Über die gesamtgesellschaftliche Diskussion:
Es fällt auf, dass sich die Politik gegenüber der in fast allen Stellungnahmen – bis hin zum Washington-Summit – erhobenen Forderung nach breiten öffentlichen Debatten und erforderlichen Regulierungen national wie international zurückhält. … Möglicherweise gründet die zögerliche Einstellung der Politik zum Genome-Editing auch in einer Erfahrung aus dem Jahr 2003, als der Versuch scheiterte, das reproduktive Klonen in einer völkerrechtlich bindenden Konvention global zu ächten. … Im Gegensatz zum reproduktiven Klonen ist allerdings beim Genome-Editing durch die rasanten Entwicklungen der letzten zwei Jahre eine anwendungsnahe Situation entstanden, die hinsichtlich ihrer potenziellen Konsequenzen deutlich dringlicher erscheint.

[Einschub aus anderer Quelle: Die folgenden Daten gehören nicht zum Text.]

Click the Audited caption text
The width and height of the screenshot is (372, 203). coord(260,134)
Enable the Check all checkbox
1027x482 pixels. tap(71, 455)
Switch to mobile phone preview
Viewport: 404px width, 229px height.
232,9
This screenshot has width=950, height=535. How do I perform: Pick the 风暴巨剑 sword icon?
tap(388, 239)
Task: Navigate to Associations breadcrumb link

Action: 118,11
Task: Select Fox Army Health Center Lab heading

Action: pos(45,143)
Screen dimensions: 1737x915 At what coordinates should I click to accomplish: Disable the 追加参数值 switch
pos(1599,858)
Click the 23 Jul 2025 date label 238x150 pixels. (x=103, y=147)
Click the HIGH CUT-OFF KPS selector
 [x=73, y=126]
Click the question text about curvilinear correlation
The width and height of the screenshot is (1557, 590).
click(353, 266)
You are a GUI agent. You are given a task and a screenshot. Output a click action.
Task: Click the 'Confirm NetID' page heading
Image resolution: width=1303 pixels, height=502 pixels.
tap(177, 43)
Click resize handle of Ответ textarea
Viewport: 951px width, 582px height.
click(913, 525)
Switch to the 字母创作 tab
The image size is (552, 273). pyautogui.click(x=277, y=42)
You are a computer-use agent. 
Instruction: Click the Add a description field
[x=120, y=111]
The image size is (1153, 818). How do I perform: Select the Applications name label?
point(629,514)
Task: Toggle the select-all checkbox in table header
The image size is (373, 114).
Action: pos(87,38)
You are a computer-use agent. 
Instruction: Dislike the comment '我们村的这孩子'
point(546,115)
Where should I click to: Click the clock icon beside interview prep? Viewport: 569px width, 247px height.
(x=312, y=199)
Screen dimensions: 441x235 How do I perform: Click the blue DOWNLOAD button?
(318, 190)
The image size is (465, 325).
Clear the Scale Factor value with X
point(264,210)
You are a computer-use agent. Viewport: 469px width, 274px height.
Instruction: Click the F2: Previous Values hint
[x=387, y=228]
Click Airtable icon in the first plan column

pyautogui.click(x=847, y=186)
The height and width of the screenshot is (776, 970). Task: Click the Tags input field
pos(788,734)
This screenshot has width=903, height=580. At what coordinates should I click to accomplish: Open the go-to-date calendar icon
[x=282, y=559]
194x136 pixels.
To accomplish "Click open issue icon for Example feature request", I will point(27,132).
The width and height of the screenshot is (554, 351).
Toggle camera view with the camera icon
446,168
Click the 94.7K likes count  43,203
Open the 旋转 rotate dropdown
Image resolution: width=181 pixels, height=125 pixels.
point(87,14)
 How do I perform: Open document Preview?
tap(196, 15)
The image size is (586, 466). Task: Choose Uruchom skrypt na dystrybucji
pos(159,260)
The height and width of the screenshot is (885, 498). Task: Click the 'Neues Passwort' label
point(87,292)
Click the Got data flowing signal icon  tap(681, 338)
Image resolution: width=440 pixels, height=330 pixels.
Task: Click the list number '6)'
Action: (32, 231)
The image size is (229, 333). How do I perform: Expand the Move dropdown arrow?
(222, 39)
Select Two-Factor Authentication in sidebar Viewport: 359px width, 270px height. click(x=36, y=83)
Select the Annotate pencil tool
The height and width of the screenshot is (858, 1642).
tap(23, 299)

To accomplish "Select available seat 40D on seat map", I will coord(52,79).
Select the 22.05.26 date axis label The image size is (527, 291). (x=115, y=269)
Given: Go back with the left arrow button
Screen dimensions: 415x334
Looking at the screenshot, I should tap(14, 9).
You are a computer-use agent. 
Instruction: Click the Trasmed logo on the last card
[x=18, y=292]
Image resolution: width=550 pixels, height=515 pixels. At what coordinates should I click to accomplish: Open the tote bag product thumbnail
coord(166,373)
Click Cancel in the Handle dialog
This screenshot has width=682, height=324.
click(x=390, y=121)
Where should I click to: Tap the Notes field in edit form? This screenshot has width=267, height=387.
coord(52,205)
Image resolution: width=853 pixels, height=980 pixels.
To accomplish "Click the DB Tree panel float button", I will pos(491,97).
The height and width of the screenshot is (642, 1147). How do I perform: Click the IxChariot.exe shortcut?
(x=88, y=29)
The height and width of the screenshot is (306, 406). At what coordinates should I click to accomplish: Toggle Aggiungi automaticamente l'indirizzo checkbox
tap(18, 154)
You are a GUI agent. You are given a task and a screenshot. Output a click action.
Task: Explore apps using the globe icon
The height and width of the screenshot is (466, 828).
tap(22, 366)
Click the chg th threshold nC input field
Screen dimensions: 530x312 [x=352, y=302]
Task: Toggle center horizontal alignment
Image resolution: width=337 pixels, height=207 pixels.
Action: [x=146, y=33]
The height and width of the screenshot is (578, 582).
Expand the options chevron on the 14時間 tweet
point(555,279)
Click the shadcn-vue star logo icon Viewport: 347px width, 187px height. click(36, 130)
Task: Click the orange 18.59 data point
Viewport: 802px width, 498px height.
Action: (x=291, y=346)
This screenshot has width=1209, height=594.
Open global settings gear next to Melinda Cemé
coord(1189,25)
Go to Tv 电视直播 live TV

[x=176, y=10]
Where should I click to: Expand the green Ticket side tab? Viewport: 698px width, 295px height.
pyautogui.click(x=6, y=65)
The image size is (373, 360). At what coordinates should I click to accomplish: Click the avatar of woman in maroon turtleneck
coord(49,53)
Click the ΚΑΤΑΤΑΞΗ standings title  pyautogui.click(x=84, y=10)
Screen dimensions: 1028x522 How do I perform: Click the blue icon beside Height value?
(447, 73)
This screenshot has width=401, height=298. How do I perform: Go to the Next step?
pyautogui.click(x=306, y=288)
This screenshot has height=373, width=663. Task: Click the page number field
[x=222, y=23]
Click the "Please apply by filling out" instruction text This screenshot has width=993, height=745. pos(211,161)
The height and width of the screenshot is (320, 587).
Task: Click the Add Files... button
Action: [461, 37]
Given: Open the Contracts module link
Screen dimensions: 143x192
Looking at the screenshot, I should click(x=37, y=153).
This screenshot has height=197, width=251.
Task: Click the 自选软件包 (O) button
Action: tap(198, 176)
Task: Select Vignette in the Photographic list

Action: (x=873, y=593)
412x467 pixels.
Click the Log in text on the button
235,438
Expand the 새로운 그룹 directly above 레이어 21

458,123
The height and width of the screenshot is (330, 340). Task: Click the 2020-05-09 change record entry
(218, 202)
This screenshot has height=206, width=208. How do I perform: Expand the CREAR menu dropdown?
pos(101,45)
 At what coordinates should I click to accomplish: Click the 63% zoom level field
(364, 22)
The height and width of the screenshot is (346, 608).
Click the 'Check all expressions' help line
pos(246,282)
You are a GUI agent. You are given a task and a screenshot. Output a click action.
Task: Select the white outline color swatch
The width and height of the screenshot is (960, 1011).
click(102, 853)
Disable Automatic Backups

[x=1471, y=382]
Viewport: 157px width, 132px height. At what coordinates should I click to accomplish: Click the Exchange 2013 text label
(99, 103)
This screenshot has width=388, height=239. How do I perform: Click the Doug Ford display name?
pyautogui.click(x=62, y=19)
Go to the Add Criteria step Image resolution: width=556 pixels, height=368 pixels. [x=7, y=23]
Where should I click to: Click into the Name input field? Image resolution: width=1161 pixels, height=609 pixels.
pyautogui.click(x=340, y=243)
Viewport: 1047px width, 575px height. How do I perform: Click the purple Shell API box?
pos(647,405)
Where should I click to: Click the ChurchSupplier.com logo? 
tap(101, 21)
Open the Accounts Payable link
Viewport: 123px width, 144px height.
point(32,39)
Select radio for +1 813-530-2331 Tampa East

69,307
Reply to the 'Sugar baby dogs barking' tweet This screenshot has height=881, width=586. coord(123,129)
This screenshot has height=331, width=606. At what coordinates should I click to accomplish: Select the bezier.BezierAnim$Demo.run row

… es stimmt zwar, dass der Mensch immer wieder und zunehmend intensiv, beschleunigend und irreversibel in das hochkomplexe Gefüge der Evolution eingreift. … Dennoch kommt dem Genom wegen seiner Prägekraft für das individuelle und kollektive Selbstverständnis des Menschen faktisch wie symbolisch eine besondere, wenn auch nicht exzeptionelle Rolle zu, sodass trotz all seiner Wandelbarkeit und Vielfalt seine Veränderung nicht einfach nach den gängigen Kategorien der Folgenverantwortung [also des Konzeptes des Konsequentialismus. Vgl. Prof. Robert Spaemann: „Seifert ist auch ein Kritiker der Theorie des Konsequentialismus, die der Papst selbst lehrt…“Anm. Damian] menschlicher Handlungen bewertet werden kann, sondern umfassendere Reflexionsprozesse voraussetzt.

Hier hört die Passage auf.